The Federal Open Market Committee announced that the discount rate, the interest the Federal Reserve charges banks for short-term loans, and the federal funds rate, the amount banks can charge other banks for loans, will remain at 6.5 percent and 6 percent, respectively.
In a short release, the Fed mentioned that a tight labor supply along with rising consumer and producer prices indicate a risk of inflation, but that "continuing rapid advances in productivity have been containing costs and holding down underlying price pressures."
An increase in interest rates for bank borrowing immediately raises the rates for consumers and businesses, which acts as a drag on the economy.

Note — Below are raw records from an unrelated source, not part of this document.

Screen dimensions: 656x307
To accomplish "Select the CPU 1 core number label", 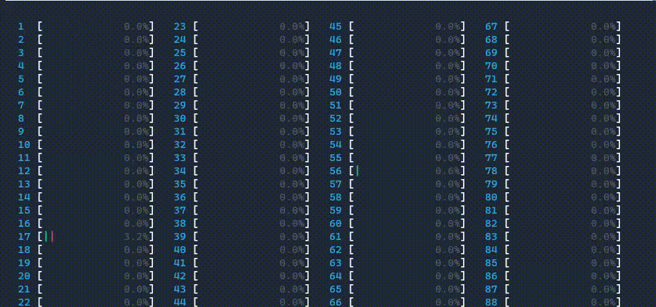I will [x=21, y=27].
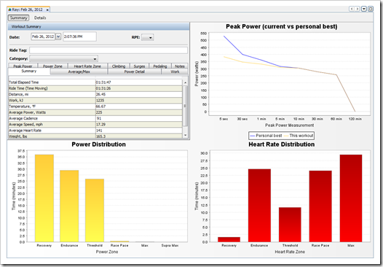Close the Ray: Feb 26, 2012 tab
The image size is (383, 267).
tap(47, 9)
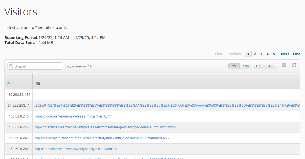
Task: Go to page 2 of visitors
Action: [255, 54]
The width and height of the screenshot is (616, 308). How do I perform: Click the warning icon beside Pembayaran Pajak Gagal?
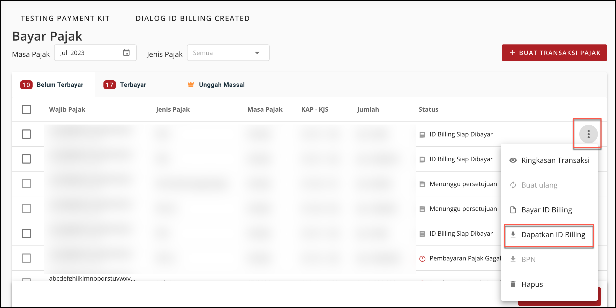coord(422,259)
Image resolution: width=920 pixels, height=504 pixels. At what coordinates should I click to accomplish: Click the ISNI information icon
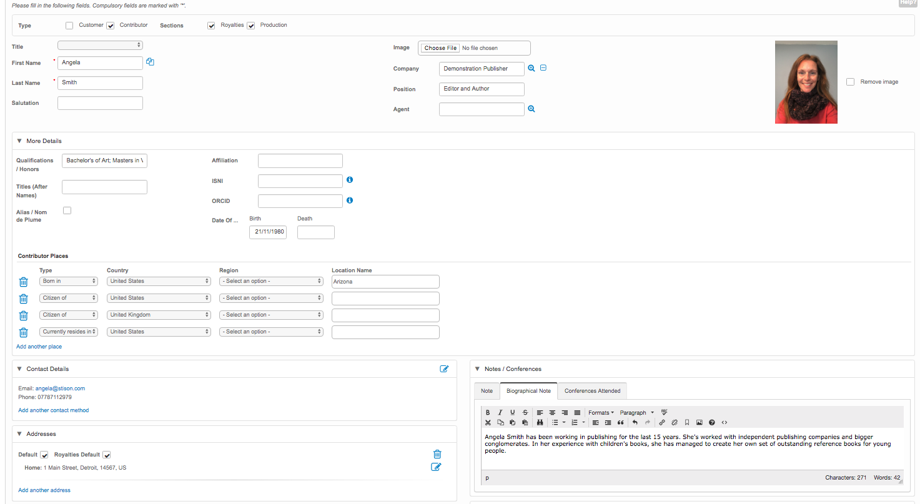350,180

Recent government data has indicated that the U.S. economy is slowing without any solid evidence of inflation. The Fed has raised interest rates six times in the past year to cool an overheating economy and bring growth rates back to normal.
The economy has grown at an annual rate of more than 5 percent for the past three quarters, as shown by the gross domestic product. Many economists believe that a growth rate of 2 to 3 percent is ideal.

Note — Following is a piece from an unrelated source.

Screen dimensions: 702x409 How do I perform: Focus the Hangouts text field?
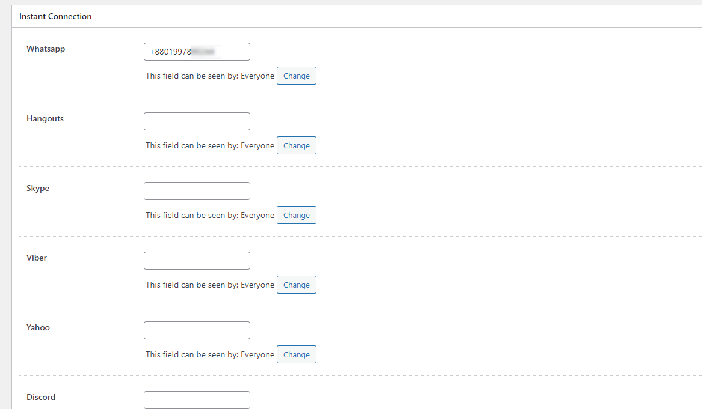197,121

The current combination of a strong economy and a short supply of labor have led many analysts to conclude that companies will have to increase wages to attract employees. That can result in increased spending as well as inflation.
Recent reports have shown, however, that hourly wages are holding steady, which may have contributed to the Fed's decision to hold tight on interest rates.
"The economy is very much like a pot near a rolling boil on the stove," said Diane Swonk, chief economist at Bank One. "Even as you turn down the heat, you still run the risk of the pot boiling over, and that's how inflation works today."
Swonk and others predicted that the Fed would leave rates alone because the economy has shown some signs of slowing, while inflation has slowed. Housing construction has declined in the past few months, and prices paid by consumers and producers have remained steady.
The Fed meets again to set the course for interest rates Aug. 22.